[THE INPUT Boundary: Start]

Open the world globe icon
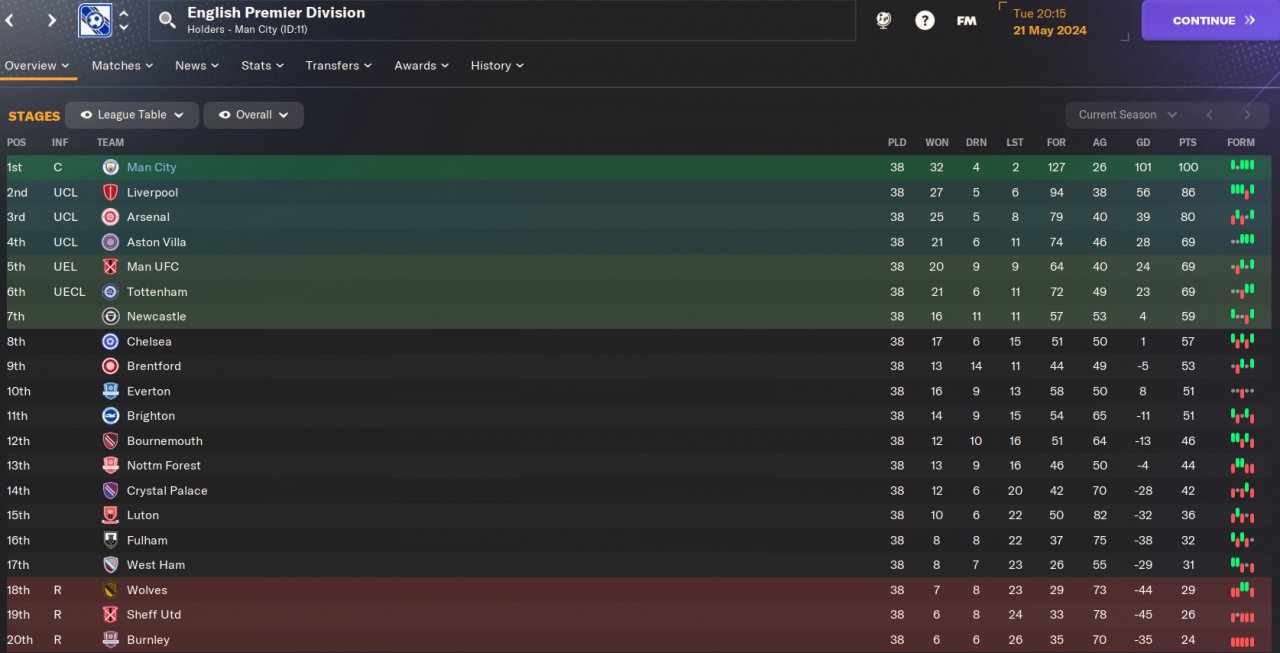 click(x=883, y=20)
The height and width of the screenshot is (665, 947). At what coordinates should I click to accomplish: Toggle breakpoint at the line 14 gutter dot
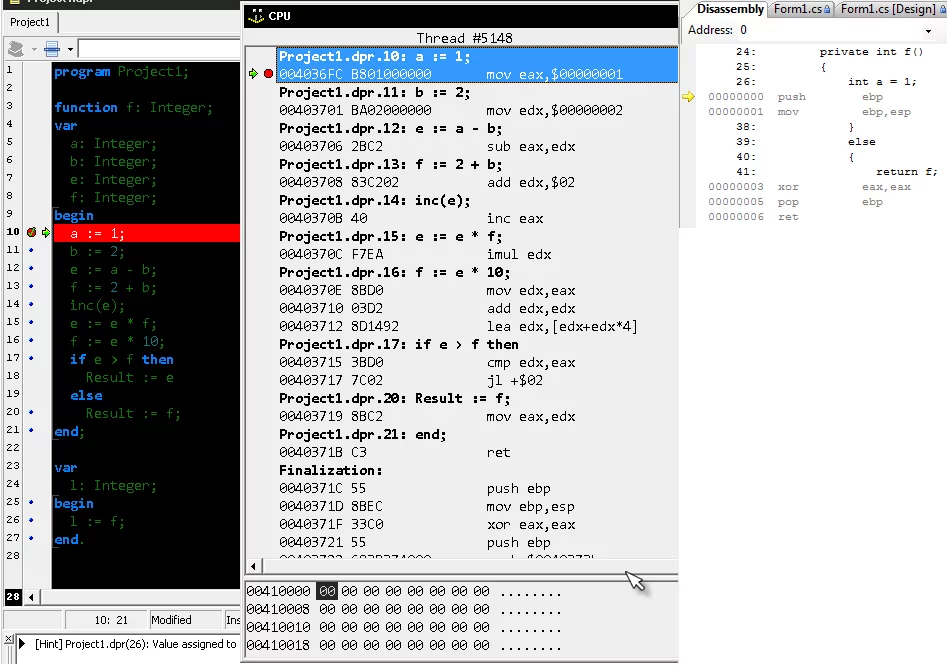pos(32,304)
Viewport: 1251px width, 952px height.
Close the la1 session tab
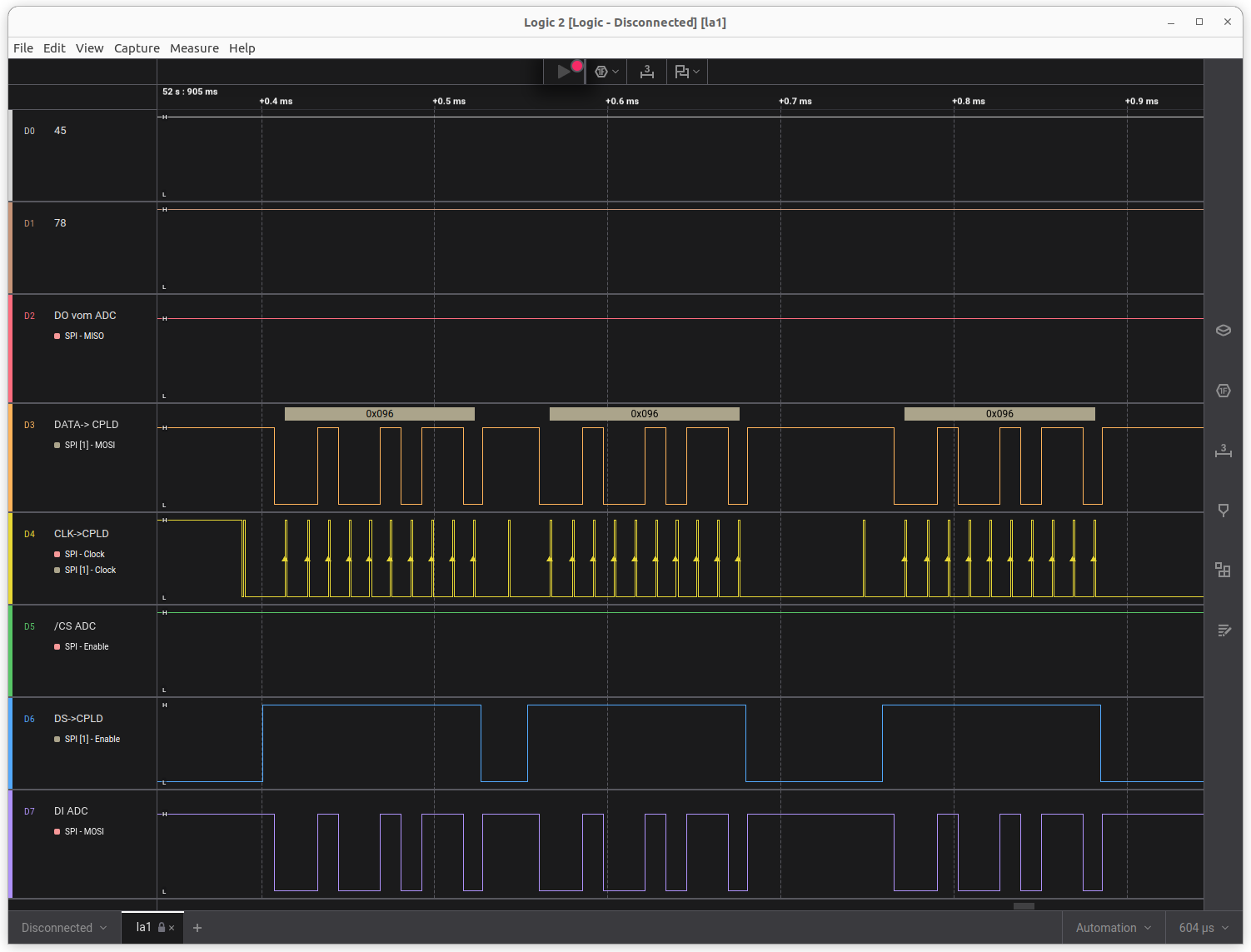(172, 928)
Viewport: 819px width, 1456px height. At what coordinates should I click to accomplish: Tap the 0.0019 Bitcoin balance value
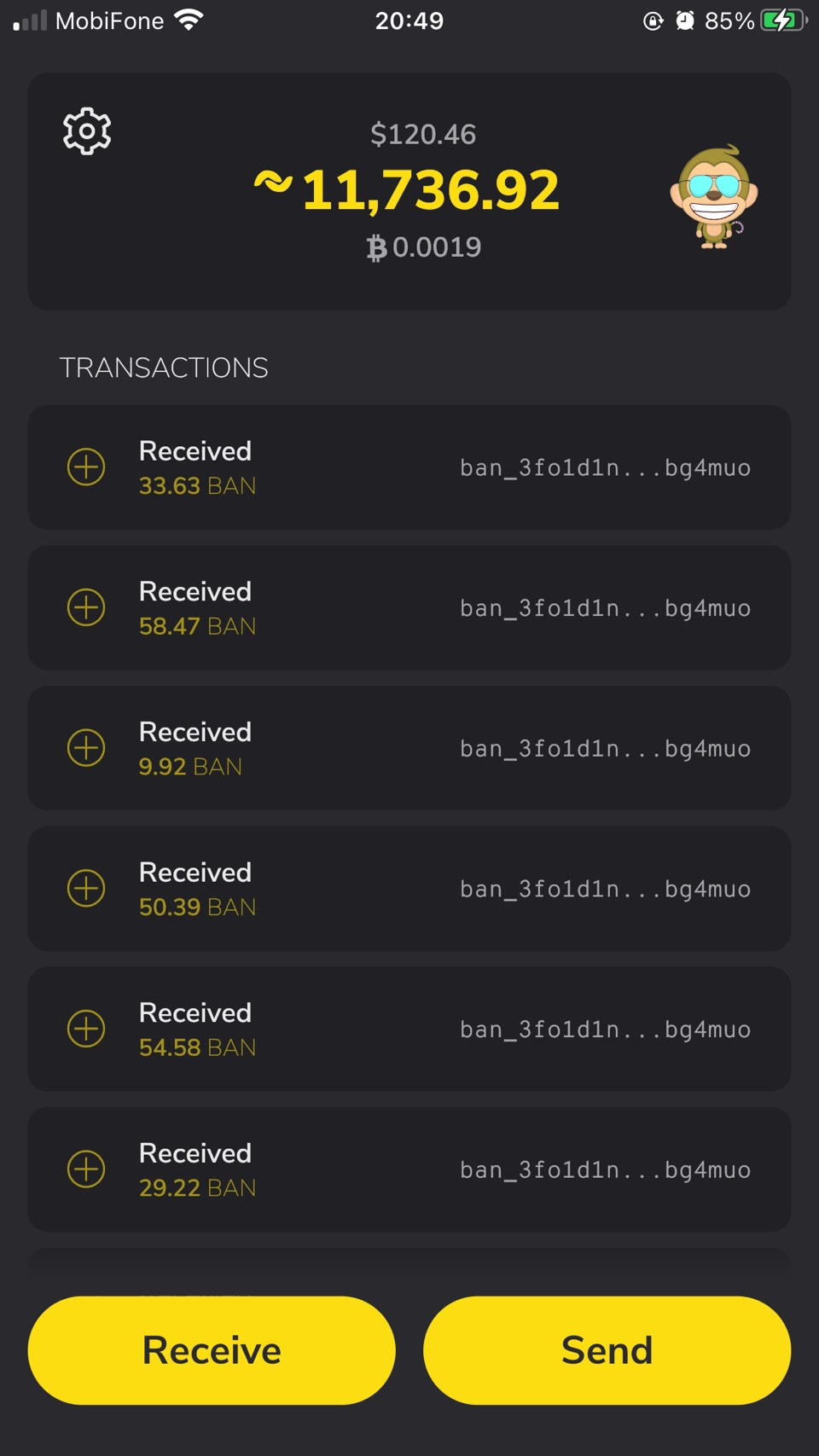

[THE INPUT Boundary: End]

● **INSTRUCTIONS FOR THE TASK**:
Leaving the images out, print the records above exactly.

● **COMPLETED TASK**:
Open the world globe icon
 click(x=883, y=20)
The height and width of the screenshot is (665, 947). At what coordinates should I click to accomplish: Toggle breakpoint at the line 14 gutter dot
pos(32,304)
Viewport: 1251px width, 952px height.
Close the la1 session tab
(172, 928)
Viewport: 819px width, 1456px height. At what coordinates should I click to accomplish: Tap the 0.0019 Bitcoin balance value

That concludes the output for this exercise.